* [Data section]
·····
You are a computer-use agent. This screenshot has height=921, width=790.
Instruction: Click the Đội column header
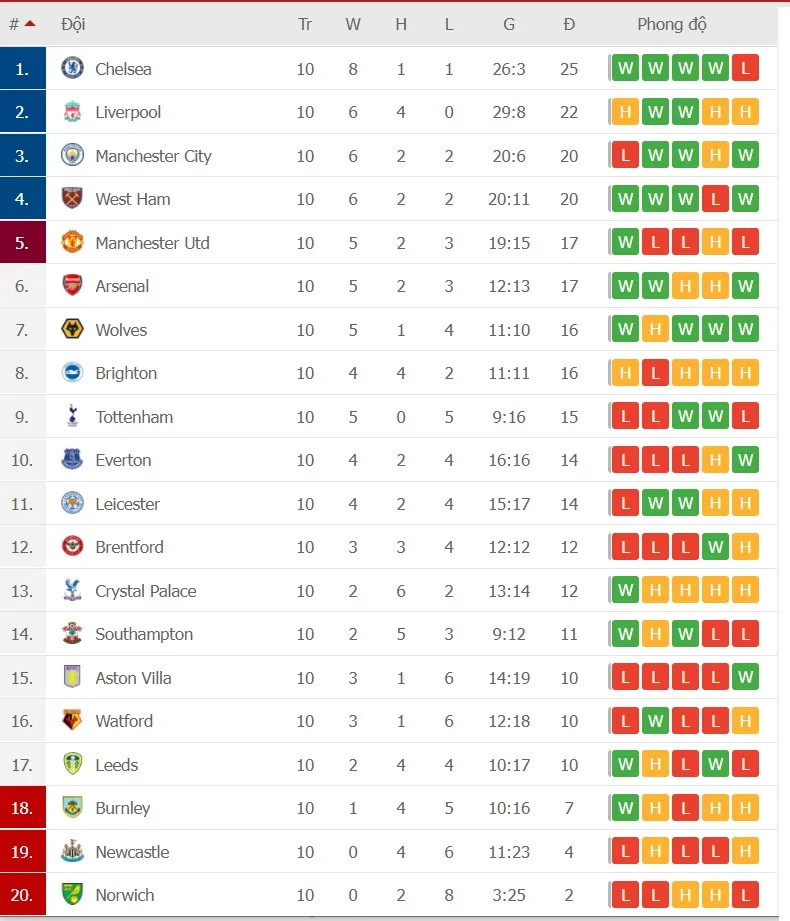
·····
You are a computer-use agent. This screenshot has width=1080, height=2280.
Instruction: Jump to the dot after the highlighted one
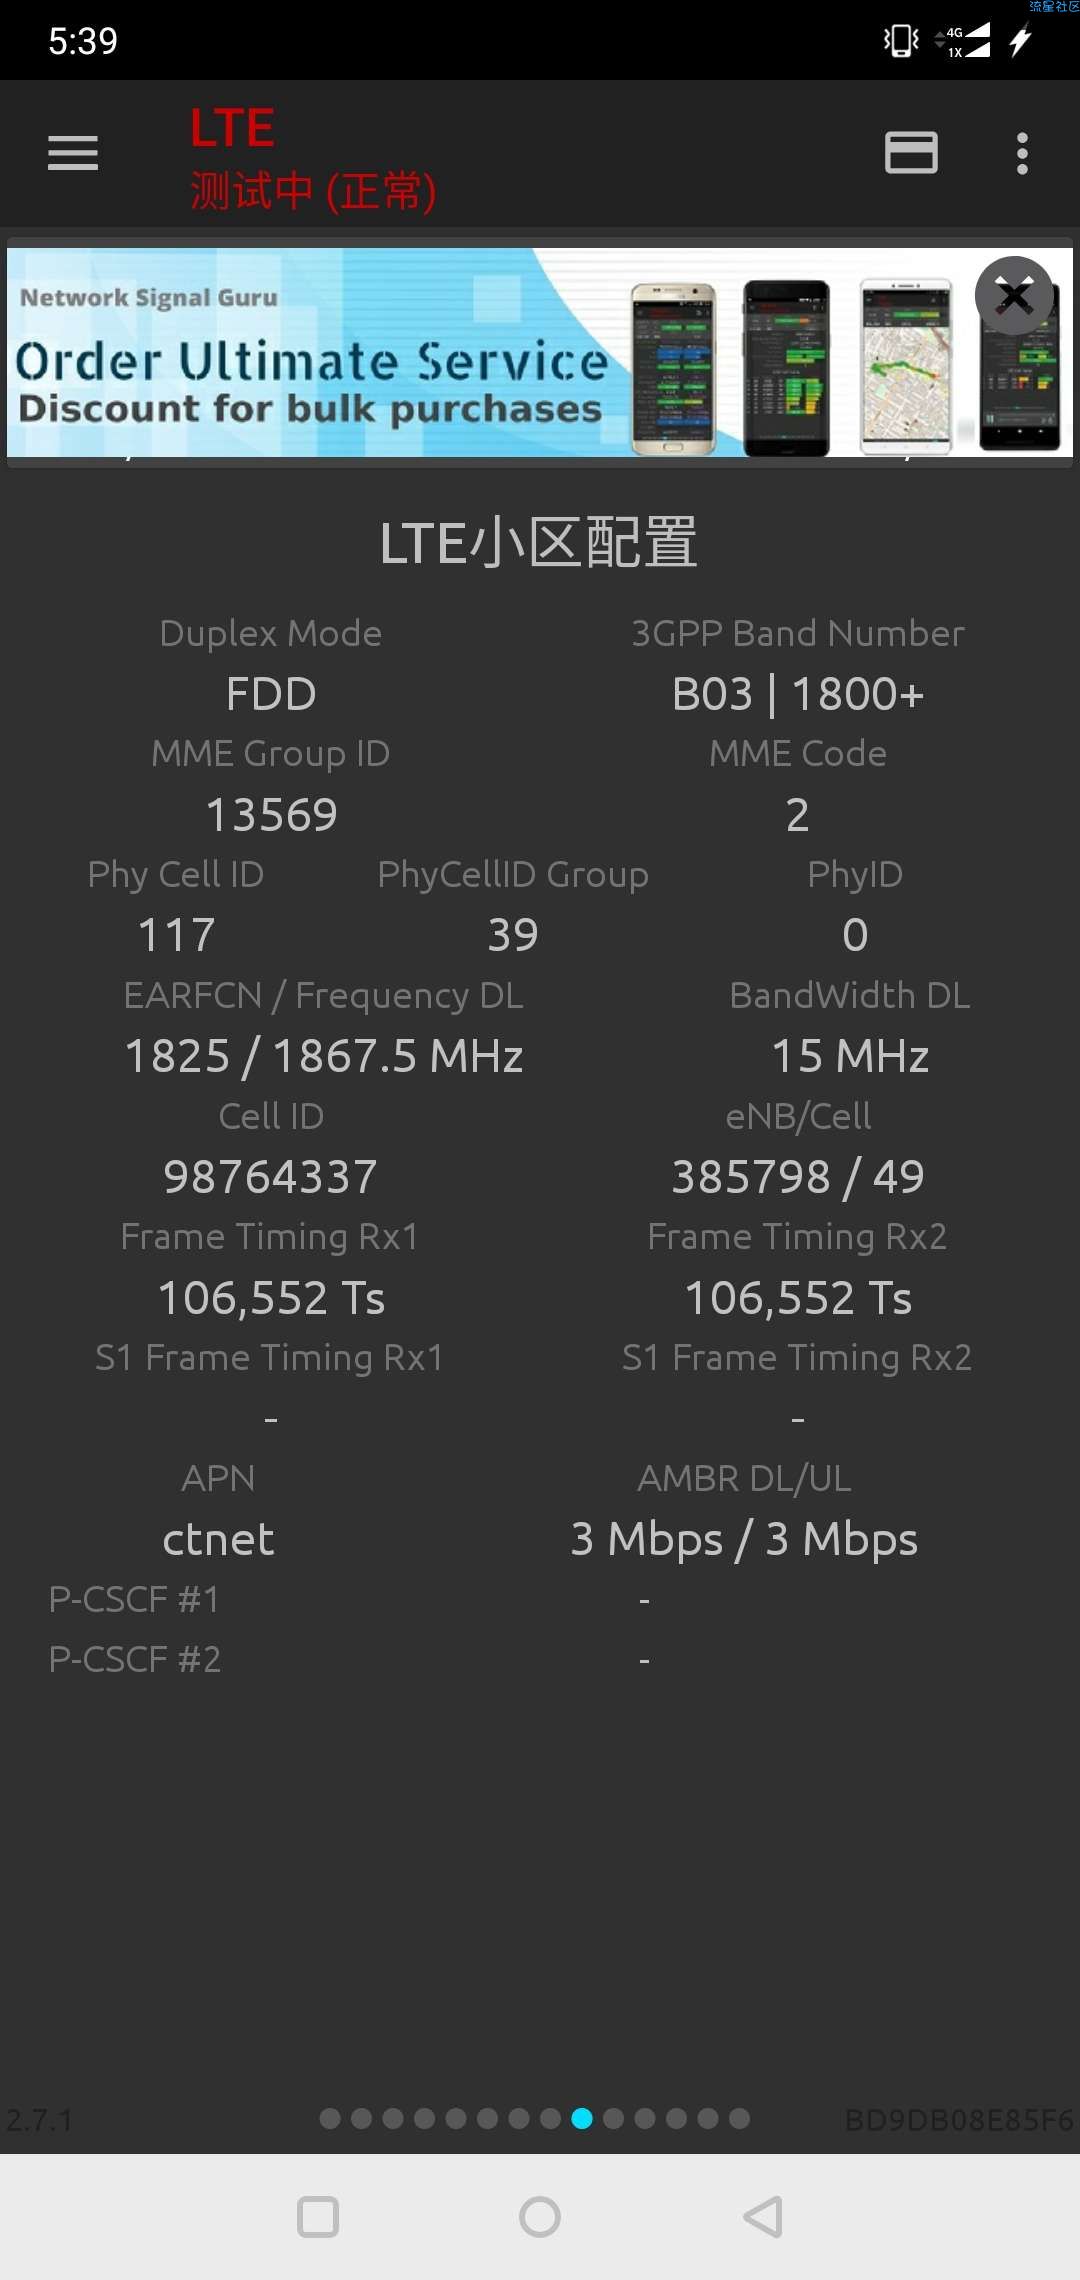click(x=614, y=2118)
·····
* [Work instructions] Return, unchanged, the lines of the listing from the one holding "has height=921, width=790." through the one holding "Instruction: Click the Đội column header", both included.

* [Answer in full]
You are a computer-use agent. This screenshot has height=921, width=790.
Instruction: Click the Đội column header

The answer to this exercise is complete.